BEGIN

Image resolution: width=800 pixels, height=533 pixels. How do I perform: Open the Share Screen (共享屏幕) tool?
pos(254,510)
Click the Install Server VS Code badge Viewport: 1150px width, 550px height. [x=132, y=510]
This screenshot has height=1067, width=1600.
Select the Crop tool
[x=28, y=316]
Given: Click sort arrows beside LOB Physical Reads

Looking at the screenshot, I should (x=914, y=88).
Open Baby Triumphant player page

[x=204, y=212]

END
BEGIN

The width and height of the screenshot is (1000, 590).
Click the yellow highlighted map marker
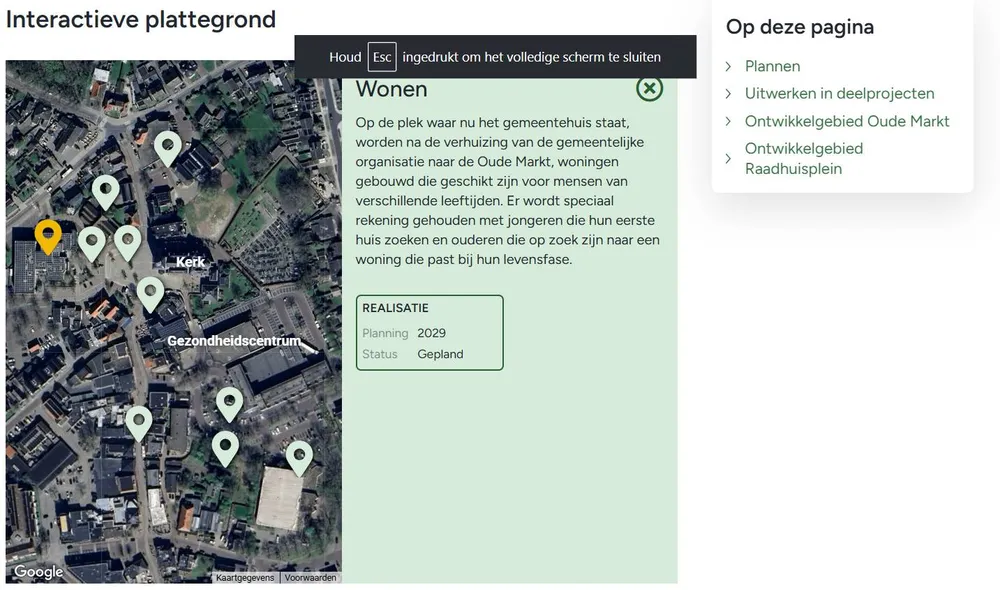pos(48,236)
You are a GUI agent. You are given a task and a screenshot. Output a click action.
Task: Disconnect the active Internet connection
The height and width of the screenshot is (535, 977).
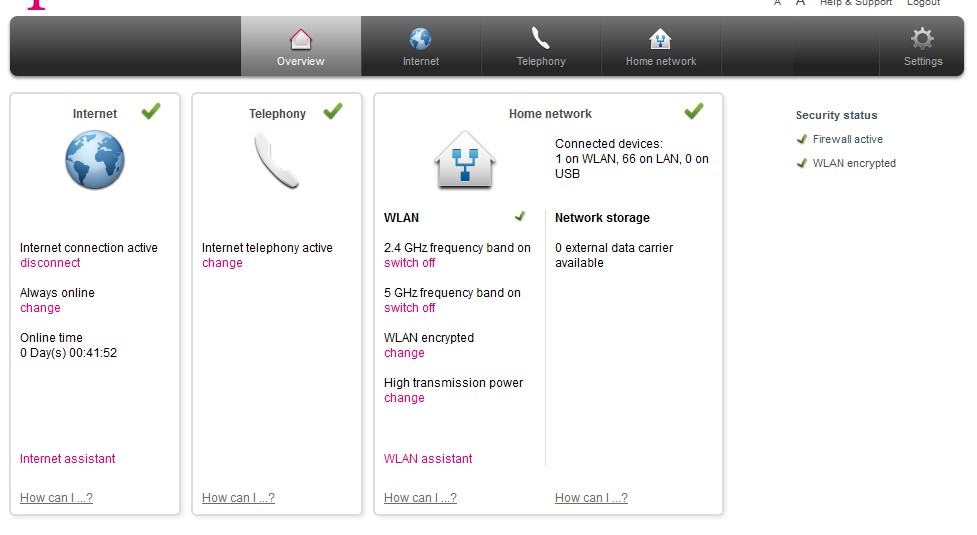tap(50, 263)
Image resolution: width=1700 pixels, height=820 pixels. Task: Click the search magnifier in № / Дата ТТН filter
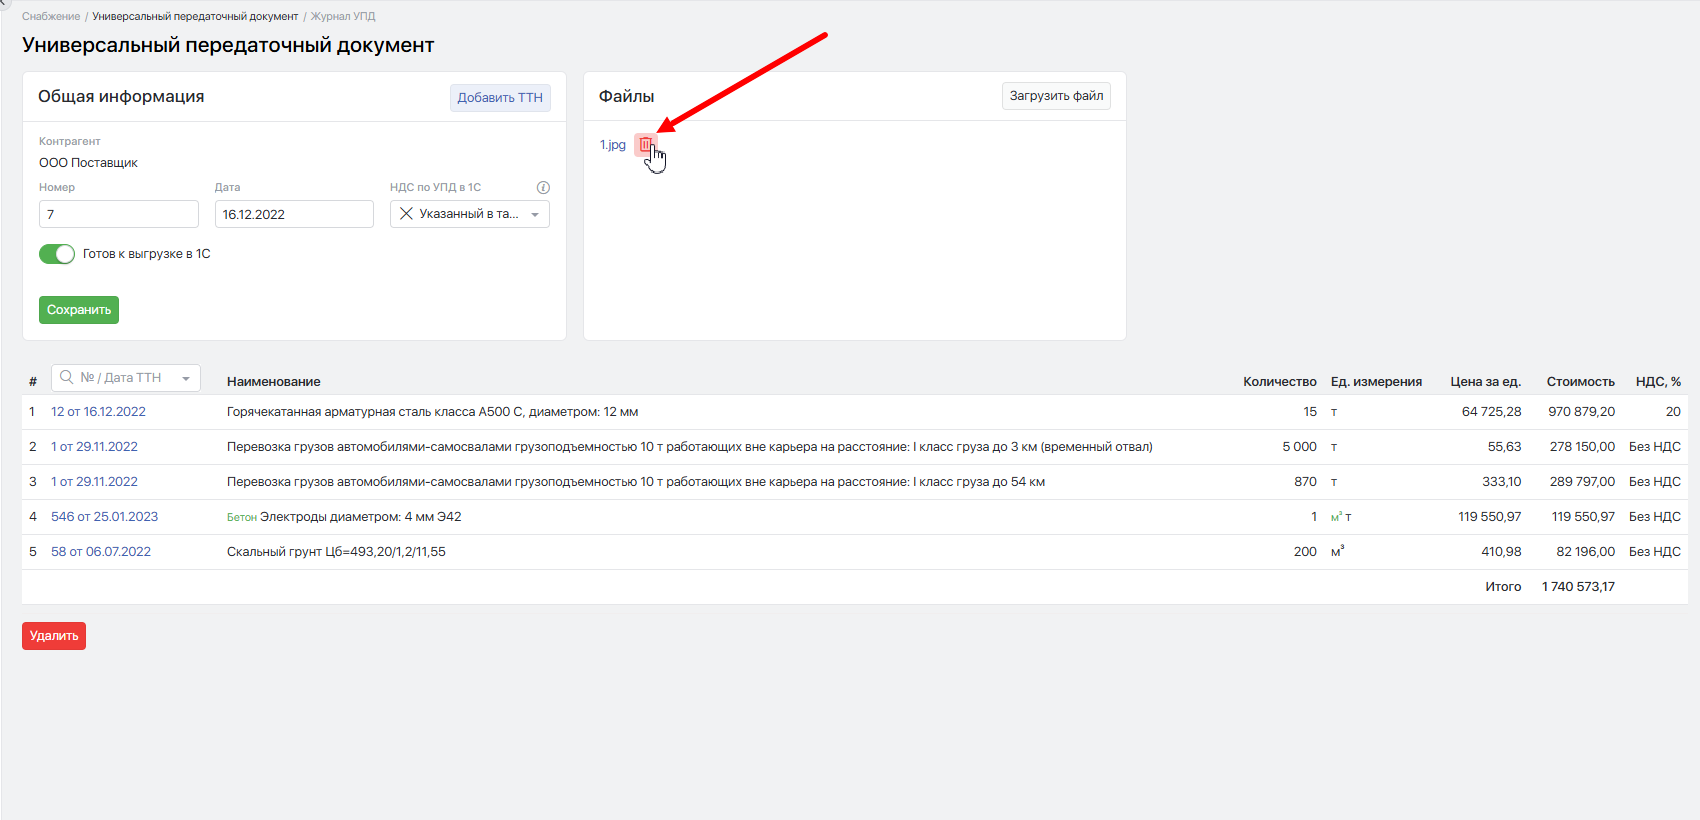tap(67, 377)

END

Would you please copy exactly the part of the entries above that begins at the line containing "Image resolution: width=800" and ends at the line containing "This screenshot has height=1067, width=1600.", both lines included?

Image resolution: width=800 pixels, height=533 pixels. How do I perform: Open the Share Screen (共享屏幕) tool?
pos(254,510)
Click the Install Server VS Code badge Viewport: 1150px width, 550px height. [x=132, y=510]
This screenshot has height=1067, width=1600.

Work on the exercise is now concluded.